▸ **EXERCISE AIM**
Write out again the entries from the first line to the line that includes "MILTONIAS 2008 - SALA I (433, 1169)", keeping both of those lines.

▸ **Collected data**
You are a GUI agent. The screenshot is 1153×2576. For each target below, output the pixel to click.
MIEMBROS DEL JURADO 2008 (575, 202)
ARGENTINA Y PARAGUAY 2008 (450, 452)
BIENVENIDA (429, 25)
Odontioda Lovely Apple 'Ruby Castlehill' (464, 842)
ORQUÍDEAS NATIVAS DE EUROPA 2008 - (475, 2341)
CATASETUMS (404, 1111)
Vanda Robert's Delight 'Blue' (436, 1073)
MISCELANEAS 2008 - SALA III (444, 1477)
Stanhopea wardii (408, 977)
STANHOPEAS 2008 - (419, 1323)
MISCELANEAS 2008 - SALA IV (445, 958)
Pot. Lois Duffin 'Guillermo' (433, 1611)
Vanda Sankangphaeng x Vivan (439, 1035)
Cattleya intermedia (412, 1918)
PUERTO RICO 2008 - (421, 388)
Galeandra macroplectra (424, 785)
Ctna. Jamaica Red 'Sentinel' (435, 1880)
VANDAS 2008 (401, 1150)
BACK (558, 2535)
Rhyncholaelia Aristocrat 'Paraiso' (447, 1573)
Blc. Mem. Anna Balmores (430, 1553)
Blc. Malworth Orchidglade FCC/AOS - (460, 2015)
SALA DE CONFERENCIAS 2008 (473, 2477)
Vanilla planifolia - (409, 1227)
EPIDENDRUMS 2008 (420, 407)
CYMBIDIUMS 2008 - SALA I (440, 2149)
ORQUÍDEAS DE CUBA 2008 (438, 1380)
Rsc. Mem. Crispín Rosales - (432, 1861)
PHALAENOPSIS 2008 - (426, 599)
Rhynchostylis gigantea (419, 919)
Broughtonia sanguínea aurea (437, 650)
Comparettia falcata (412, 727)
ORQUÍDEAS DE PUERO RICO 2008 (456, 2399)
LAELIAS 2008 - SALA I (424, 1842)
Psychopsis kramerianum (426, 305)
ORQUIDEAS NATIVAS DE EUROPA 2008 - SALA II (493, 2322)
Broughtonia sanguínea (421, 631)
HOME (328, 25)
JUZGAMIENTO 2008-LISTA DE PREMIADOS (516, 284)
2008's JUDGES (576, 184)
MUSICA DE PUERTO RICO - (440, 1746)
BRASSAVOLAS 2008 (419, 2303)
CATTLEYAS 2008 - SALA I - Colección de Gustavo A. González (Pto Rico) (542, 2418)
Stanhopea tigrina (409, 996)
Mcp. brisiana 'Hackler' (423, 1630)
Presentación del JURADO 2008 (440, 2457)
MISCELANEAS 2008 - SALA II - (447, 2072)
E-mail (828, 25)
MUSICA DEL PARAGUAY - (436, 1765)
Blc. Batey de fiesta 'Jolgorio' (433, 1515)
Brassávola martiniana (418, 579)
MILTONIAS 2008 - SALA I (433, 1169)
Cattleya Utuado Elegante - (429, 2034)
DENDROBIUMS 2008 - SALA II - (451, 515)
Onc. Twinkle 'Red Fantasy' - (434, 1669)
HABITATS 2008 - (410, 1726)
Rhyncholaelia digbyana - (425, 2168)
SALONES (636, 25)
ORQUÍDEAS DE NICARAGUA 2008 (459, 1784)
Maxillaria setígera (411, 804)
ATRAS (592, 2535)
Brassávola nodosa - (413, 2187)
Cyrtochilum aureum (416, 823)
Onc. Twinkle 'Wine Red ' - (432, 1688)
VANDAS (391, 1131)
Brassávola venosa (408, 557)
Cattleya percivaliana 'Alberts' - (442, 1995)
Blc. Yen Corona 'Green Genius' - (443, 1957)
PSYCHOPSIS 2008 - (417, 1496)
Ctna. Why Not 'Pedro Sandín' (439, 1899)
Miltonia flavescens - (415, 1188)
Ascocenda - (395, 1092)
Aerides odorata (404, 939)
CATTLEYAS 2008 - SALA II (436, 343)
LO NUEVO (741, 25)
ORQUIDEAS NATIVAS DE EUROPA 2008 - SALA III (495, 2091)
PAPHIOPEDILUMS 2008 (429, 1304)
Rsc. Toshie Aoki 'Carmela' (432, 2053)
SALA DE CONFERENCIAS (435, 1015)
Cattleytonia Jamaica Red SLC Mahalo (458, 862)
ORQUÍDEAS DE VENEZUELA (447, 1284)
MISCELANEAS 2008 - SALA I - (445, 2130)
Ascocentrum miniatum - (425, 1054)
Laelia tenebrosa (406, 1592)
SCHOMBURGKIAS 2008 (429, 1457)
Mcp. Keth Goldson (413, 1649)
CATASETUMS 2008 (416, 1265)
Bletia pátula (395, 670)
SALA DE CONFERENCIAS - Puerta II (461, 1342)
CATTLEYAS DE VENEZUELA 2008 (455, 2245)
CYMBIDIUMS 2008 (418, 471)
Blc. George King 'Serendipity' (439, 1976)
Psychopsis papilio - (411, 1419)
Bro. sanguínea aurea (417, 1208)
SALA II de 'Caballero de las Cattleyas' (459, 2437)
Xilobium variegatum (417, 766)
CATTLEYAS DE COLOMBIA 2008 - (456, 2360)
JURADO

▸ **RESULT OF THIS TASK**
You are a GUI agent. The screenshot is 1153×2576. For each target below, output the pixel to click.
MIEMBROS DEL JURADO 2008 (575, 202)
ARGENTINA Y PARAGUAY 2008 (450, 452)
BIENVENIDA (429, 25)
Odontioda Lovely Apple 'Ruby Castlehill' (464, 842)
ORQUÍDEAS NATIVAS DE EUROPA 2008 - (475, 2341)
CATASETUMS (404, 1111)
Vanda Robert's Delight 'Blue' (436, 1073)
MISCELANEAS 2008 - SALA III (444, 1477)
Stanhopea wardii (408, 977)
STANHOPEAS 2008 - (419, 1323)
MISCELANEAS 2008 - SALA IV (445, 958)
Pot. Lois Duffin 'Guillermo' (433, 1611)
Vanda Sankangphaeng x Vivan (439, 1035)
Cattleya intermedia (412, 1918)
PUERTO RICO 2008 - (421, 388)
Galeandra macroplectra (424, 785)
Ctna. Jamaica Red 'Sentinel' (435, 1880)
VANDAS 2008 (401, 1150)
BACK (558, 2535)
Rhyncholaelia Aristocrat 'Paraiso' (447, 1573)
Blc. Mem. Anna Balmores (430, 1553)
Blc. Malworth Orchidglade FCC/AOS - (460, 2015)
SALA DE CONFERENCIAS 2008 (473, 2477)
Vanilla planifolia - (409, 1227)
EPIDENDRUMS 2008 (420, 407)
CYMBIDIUMS 2008 - SALA I (440, 2149)
ORQUÍDEAS DE CUBA 2008 (438, 1380)
Rsc. Mem. Crispín Rosales - (432, 1861)
PHALAENOPSIS 2008 - (426, 599)
Rhynchostylis gigantea (419, 919)
Broughtonia sanguínea aurea (437, 650)
Comparettia falcata (412, 727)
ORQUÍDEAS DE PUERO RICO 2008 (456, 2399)
LAELIAS 2008 - SALA I (424, 1842)
Psychopsis kramerianum (426, 305)
ORQUIDEAS NATIVAS DE EUROPA 2008 - SALA II (493, 2322)
Broughtonia sanguínea (421, 631)
HOME (328, 25)
JUZGAMIENTO 2008-LISTA DE PREMIADOS (516, 284)
2008's JUDGES (576, 184)
MUSICA DE PUERTO RICO - (440, 1746)
BRASSAVOLAS 2008 (419, 2303)
CATTLEYAS 2008 - SALA I - Colección de Gustavo A. González (Pto Rico) (542, 2418)
Stanhopea tigrina (409, 996)
Mcp. brisiana 'Hackler' (423, 1630)
Presentación del JURADO 2008 (440, 2457)
MISCELANEAS 2008 - SALA II - (447, 2072)
E-mail (828, 25)
MUSICA DEL PARAGUAY - (436, 1765)
Blc. Batey de fiesta 'Jolgorio' (433, 1515)
Brassávola martiniana (418, 579)
MILTONIAS 2008 - SALA I (433, 1169)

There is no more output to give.